DOCUMENT ▸
_____
La suture par Sophie Daull aux éditions Philippe Rey, 2016.208 pages, 17 €. Vidéo où l’auteure nous parle de son livre.

 

Les gens dans l'enveloppe : belle idée

Isabelle Monnin, écrivaine et journaliste, achète un jour des photos sur ebay, des photos de famille banales. Un jour, elle décide de donner vie à ces personnages dont elle ignore tout car rien n’est écrit au dos des clichés. Il faut leur trouver une parenté, leur inventer une identité, un nom, un prénom, un surnom et les accompagner vers ce destin fictionnel. Les gens dans l’enveloppe — titre de l’ouvrage — prennent vie dans un roman assez triste, poignant même, c’est vrai que les photos ne sont pas follement joyeuses dans ce décor de petit bled inconnu où demeure un homme qui semble plaqué brutalement par une femme qui veut vivre, vivre ! Elle en laisse même sa fillette, sa famille et ne donnera plus signe de vie. Plus tard, la jeune fille enquêtera sur sa mère et ira jusqu’en Argentine. La retrouvera-t-elle ?
_____
MATÉRIEL FOURNI ▸
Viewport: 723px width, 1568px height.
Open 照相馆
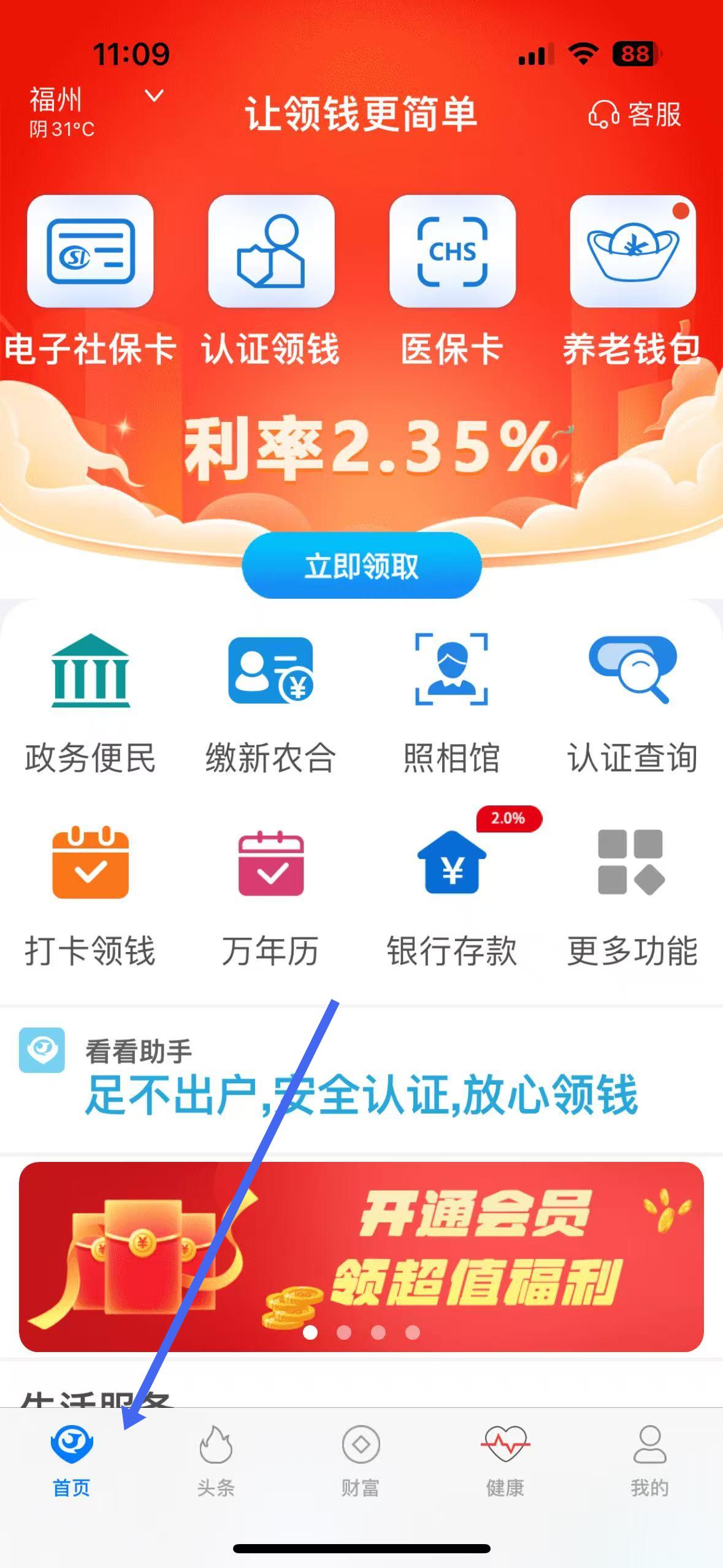tap(452, 702)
_____
CONSIGNES DES EXERCICES ▸
(1) Dans la chronique littéraire, relevez tout ce qu'Isabelle Monnin doit inventer aux personnages des photos, d'après la phrase qui commence par « Il faut leur trouver une parenté ».
(2) Poursuivez la chronique littéraire à partir de sa dernière phrase.

CORRIGÉ DES EXERCICES ▸
(1) une identité, un nom, un prénom, un surnom

(2)
Quand elle a fini l’histoire, Isabelle Monnin pense qu’il serait légitime de retrouver ces personnes, de les informer de ce projet et de voir qui ils sont dans la réalité. L’enquête révèle vite le nom du bled grâce au petit clocher original derrière la maisonnette. Chance : c’est la région dans laquelle vit Isabelle.
Petit à petit, avec l’aide de certains habitants, elle renoue les fils entre ces gens et rencontre les principaux survivants. Non sans la mauvaise conscience de se voir critiquer cette irruption dans leur vie privée. Le père, un taiseux, sensible à cet événement, accepte de dérouler son histoire d’homme rejeté, mal aimé. Et ses secrets. La mère, qui était partie aussi, comme dans le roman, se raconte sans problème.  L’ultime rencontre, la fillette, devenue une femme du même âge que l’auteure, s’appelle comme dans la fiction. Mais ne correspond en rien au personnage fictif. Et une amitié se trame avec tout ce petit monde simple et sympathique.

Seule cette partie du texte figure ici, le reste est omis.